Task to complete: Please transcribe the data that follows exactly as given, leaving out every picture.

Data for the task:

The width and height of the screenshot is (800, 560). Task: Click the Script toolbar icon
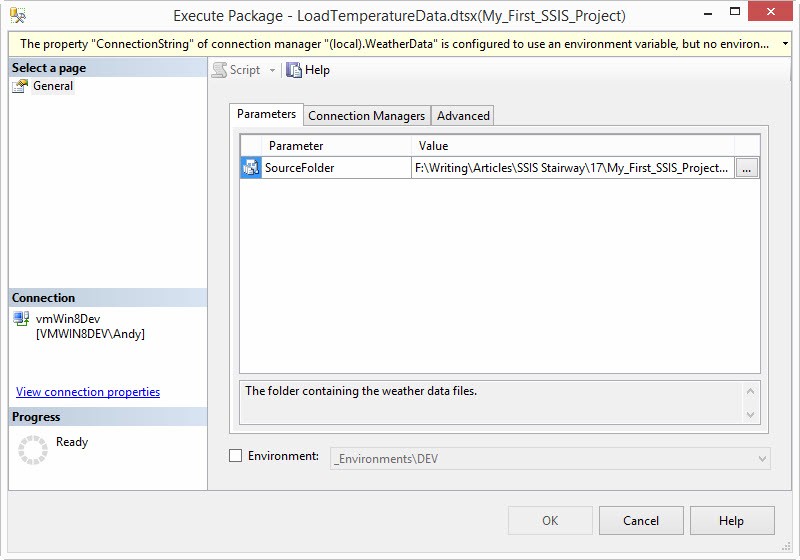(219, 70)
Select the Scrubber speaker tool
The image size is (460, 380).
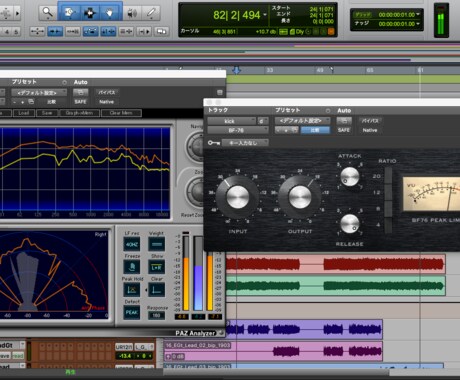click(132, 13)
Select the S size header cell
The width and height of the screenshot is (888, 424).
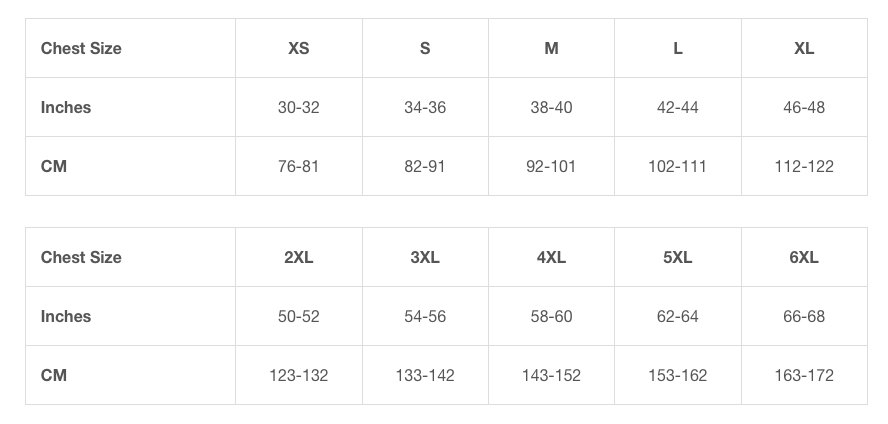tap(425, 48)
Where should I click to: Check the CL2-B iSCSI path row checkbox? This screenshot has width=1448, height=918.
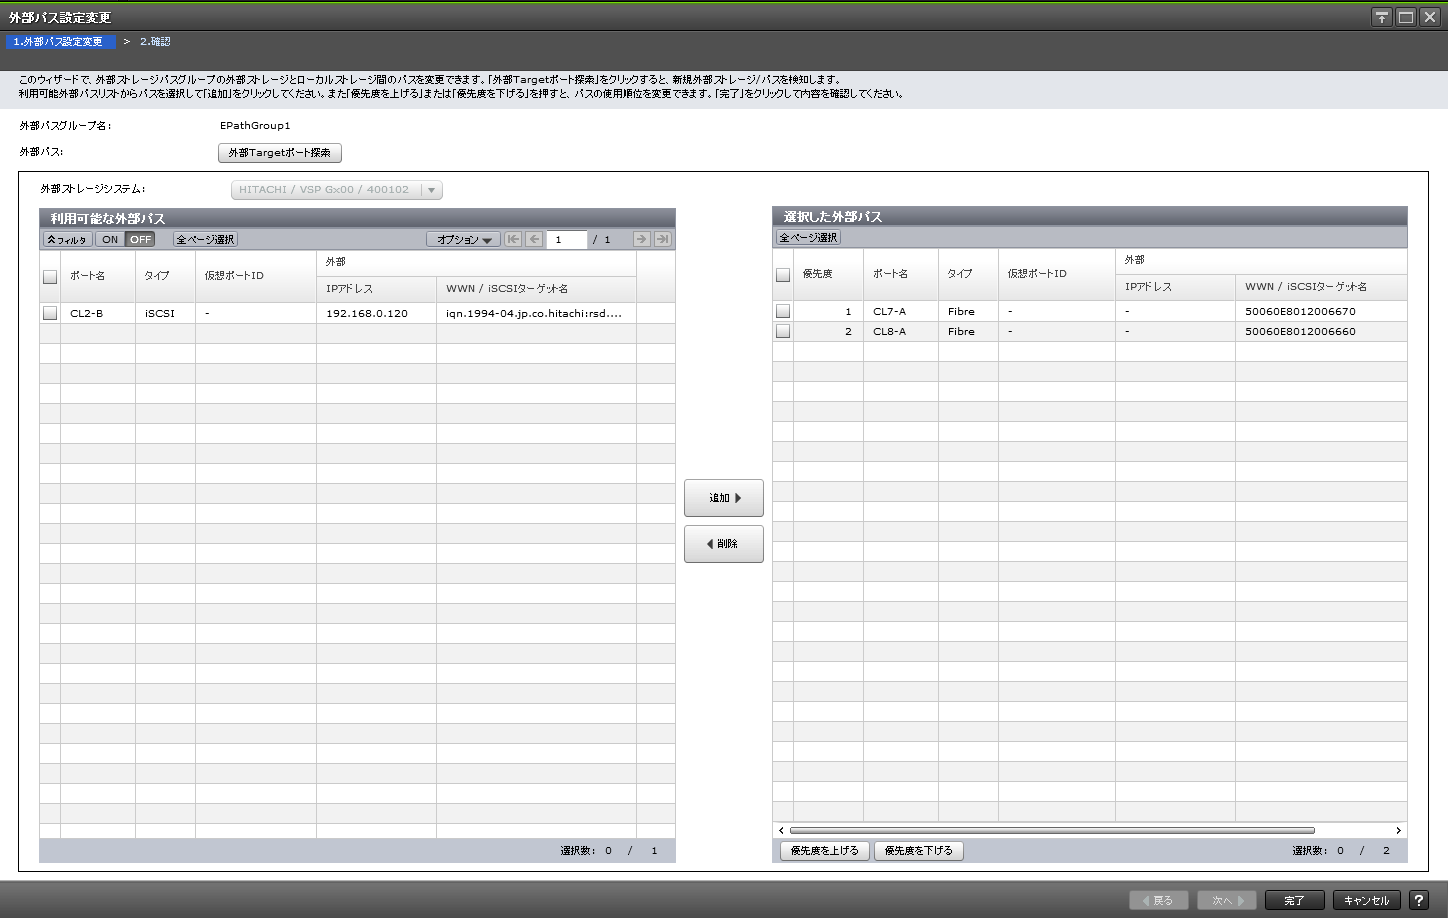pos(50,313)
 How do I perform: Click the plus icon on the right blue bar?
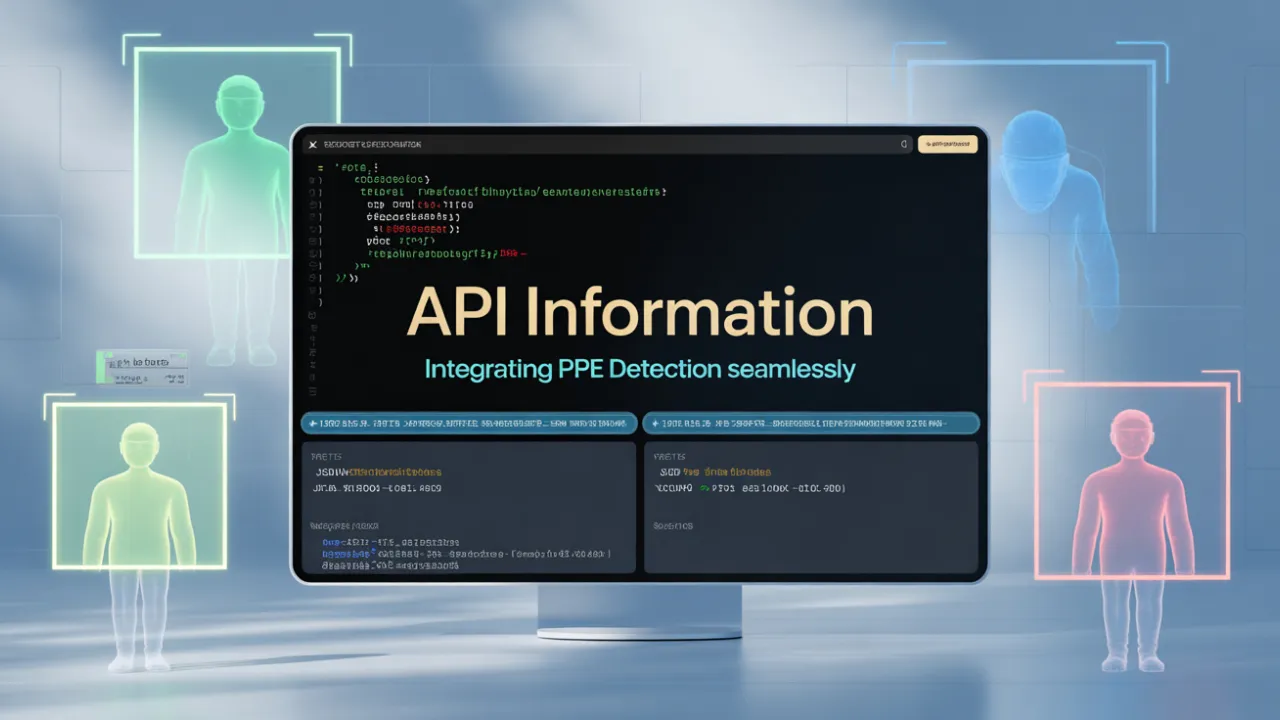(x=654, y=424)
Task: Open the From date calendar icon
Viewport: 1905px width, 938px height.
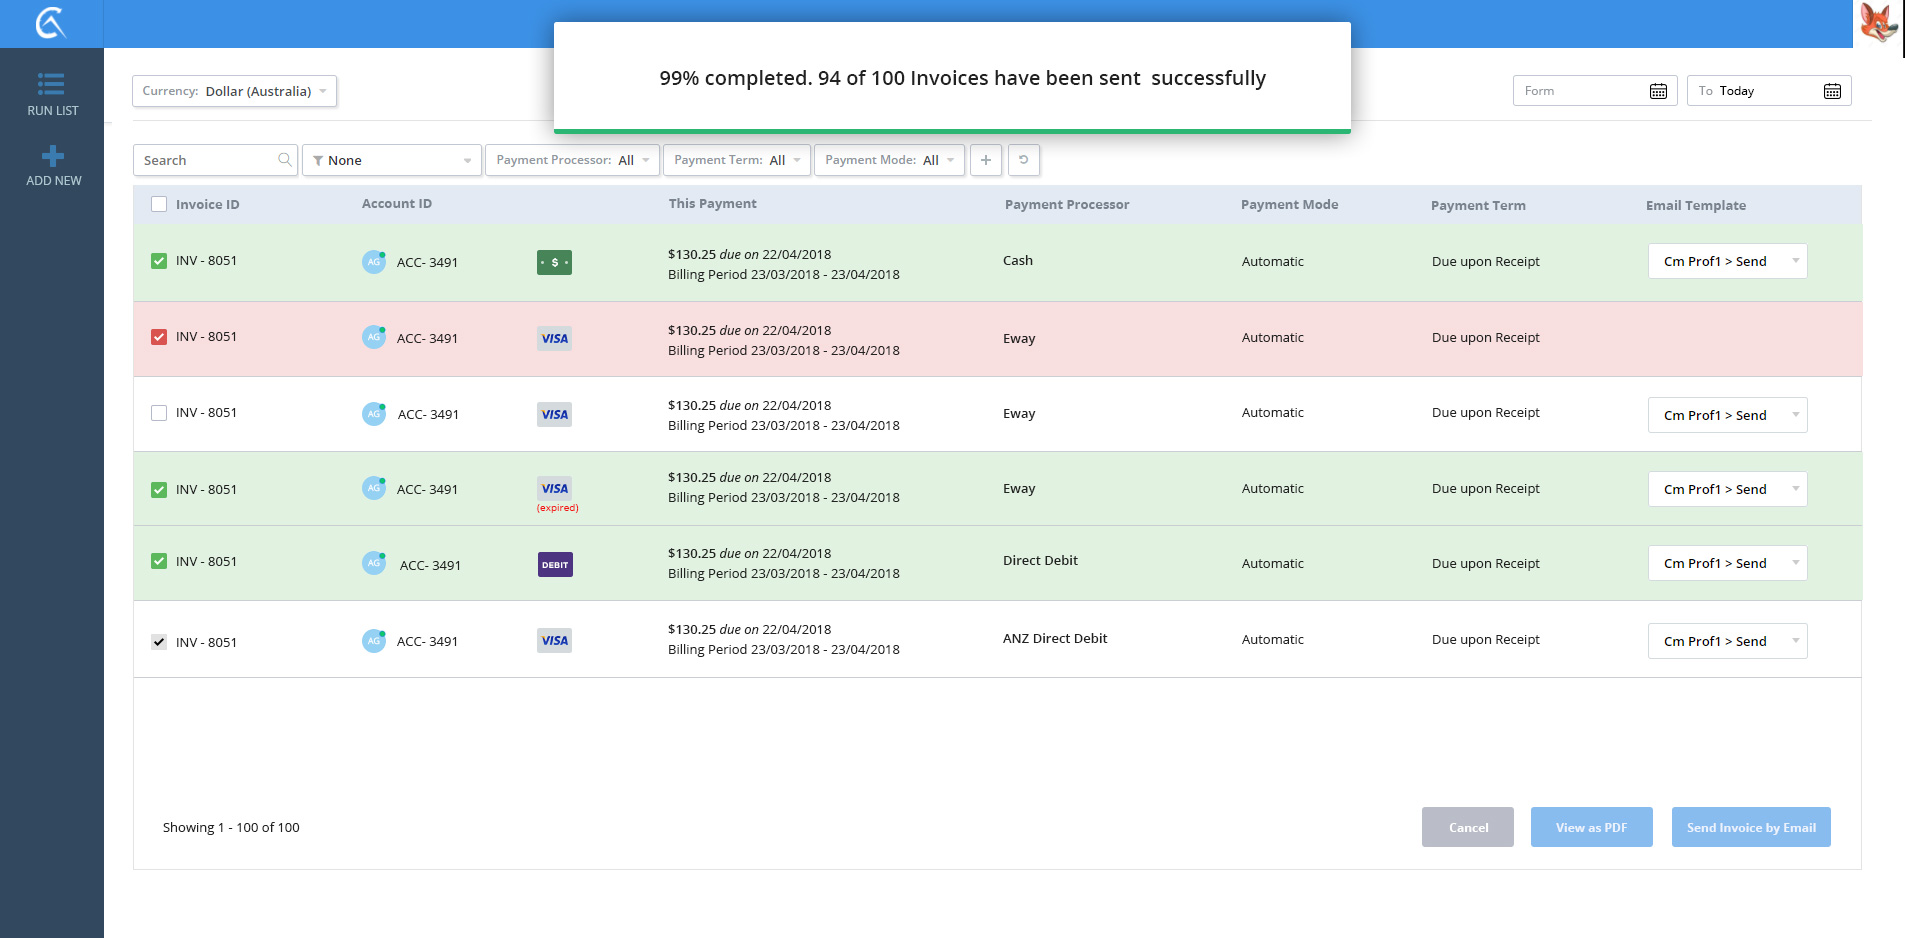Action: [1657, 91]
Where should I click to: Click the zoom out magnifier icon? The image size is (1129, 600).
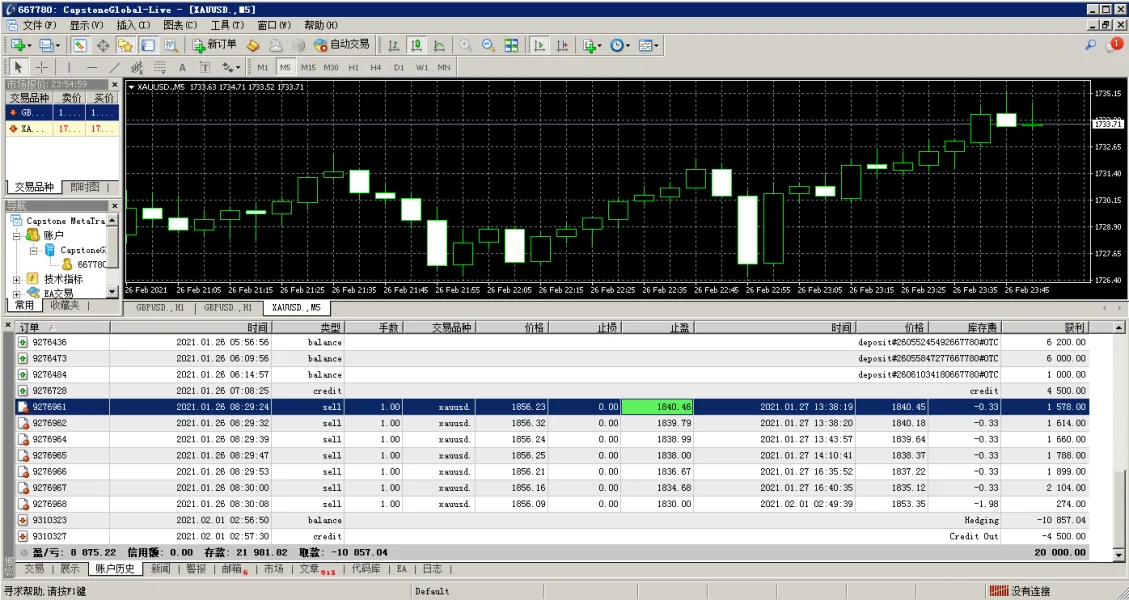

Response below:
The width and height of the screenshot is (800, 560). Task: Click the Script toolbar icon
(219, 70)
Select the Scrubber speaker tool
The image size is (460, 380).
click(132, 13)
Select the S size header cell
The width and height of the screenshot is (888, 424).
tap(425, 48)
Where should I click to: Check the CL2-B iSCSI path row checkbox? This screenshot has width=1448, height=918.
pos(50,313)
 How do I perform: Click the plus icon on the right blue bar?
(x=654, y=424)
Task: Open the From date calendar icon
Viewport: 1905px width, 938px height.
Action: [1657, 91]
Where should I click to: Click the zoom out magnifier icon? The image size is (1129, 600).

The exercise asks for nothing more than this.